Problem requirements
For each statement below, decide whether it agrees with the PrunusMap excerpt, answering yes or no and quoting the deciding words. (a) In benchmarking, 'Align_proteins' aligned more than 85% of protein queries. (b) The 'Find markers' tool mapped all 11 user-provided markers. (c) In Pp_Lovell_JGI_V1, the pseudomolecules carry the labels Pp01 to Pp08.

Document excerpt
▼

Relationship between the genetic and physical position of ‘Adafuel’ SNP markers within each pseudomolecule (chromosomes). For P. persica Pp_Lovell_JGI_V2 (A), pseudomolecules are referred to as Pp01 to Pp08, while in P. persica Pp_Lovell_JGI_V1 (B), they are labeled as scaffold_1 to scaffold_8. SNP markers were plotted according to their physical position on the peach genome reference (x-axis), and their genetic position was retrieved from the ‘Adafuel’ linkage map (y-axis). Vertical bars indicate the putative position of the centromeres, and R values correspond to the ‘Pearson’ correlation.

Highlighting protein alignment as a new key feature

PrunusMap extends BarleyMap by introducing a novel feature for protein sequence alignment. Indeed, the novel ‘Align_proteins’ tool drives protein-to-genome alignments. To benchmark ‘Align_proteins’, stringent criteria (identity ≥98% and coverage ≥95%) were employed to align complete protein sequences along with short peptides of 50 and 100 bp, against their respective reference genomes. Remarkably, this tool demonstrated high reliability, successfully aligning over 85% of protein queries (Fig. S4). We further assessed cross-species protein mapping. Here, we attempted to map protein sequences from a single species (e.g. peach cv. Lovell_NCBI_V2) against all reference genomes within PrunusMap (Fig. 4). This approach allows researchers to leverage well-annotated proteins for functional insights in species with limited annotations.

Cross-species protein mapping in PrunusMap. Protein sequences from peach cultivar Lovell (NCBI_V2) were mapped against reference genomes (maps) (x-axis) within PrunusMap. The y-axis represents the number of protein sequences with high-fidelity alignments.

Examining the insights provided by PrunusMap

The ‘Find markers’ tool successfully mapped 10 out of 11 user-provided markers linked to peach bacterial spot resistance to Pp_Lovell_JGI_V2 (Fig. 5). The unmapped marker (SNP_IGA_46754) failed to meet minimum alignment quality thresholds. Mapped markers reside on chromosomes Pp01 and Pp06, flanking genes annotated with disease resistance protein domains (LRR and NB-ARC) (Prupe.1G165300, Prupe.6G243700, and Prupe.6G243800). These genes are known as major disease-resistance genes in plants and have been reported to be involved in pathogen recognition and innate immune responses in peach [16].

Illustration of PrunusMap functionalities. Genes marked with an asterisk correspond to nearby genes identified through the ‘Find marker’ tool.

▲

Saved entries:
▼

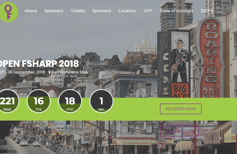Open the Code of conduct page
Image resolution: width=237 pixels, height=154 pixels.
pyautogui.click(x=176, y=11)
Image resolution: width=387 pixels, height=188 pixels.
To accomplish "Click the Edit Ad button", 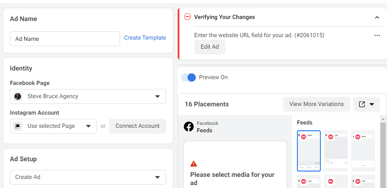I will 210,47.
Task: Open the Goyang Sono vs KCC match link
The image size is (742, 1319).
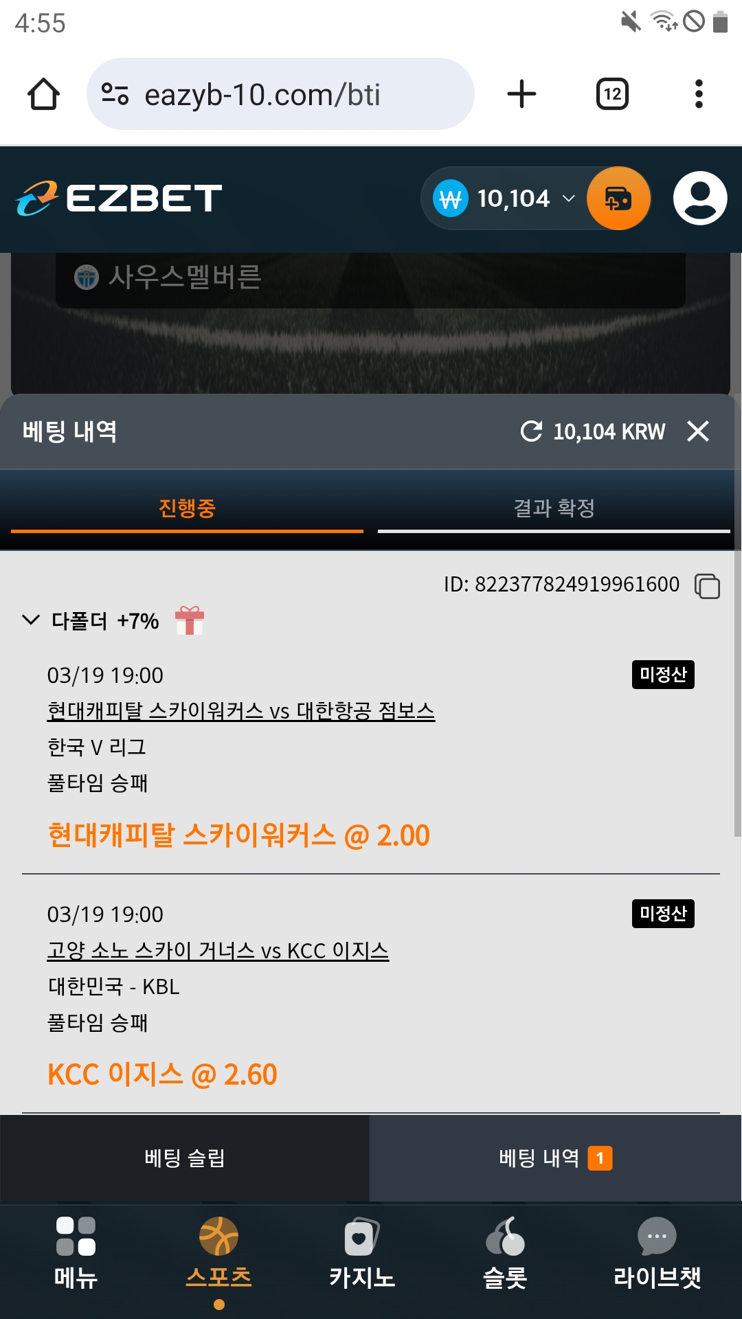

▲

Reply to the task
(a) Yes: "successfully aligning over 85% of protein queries"
(b) No: "successfully mapped 10 out of 11 user-provided markers"
(c) No: "in P. persica Pp_Lovell_JGI_V1 (B), they are labeled as scaffold_1 to scaffold_8"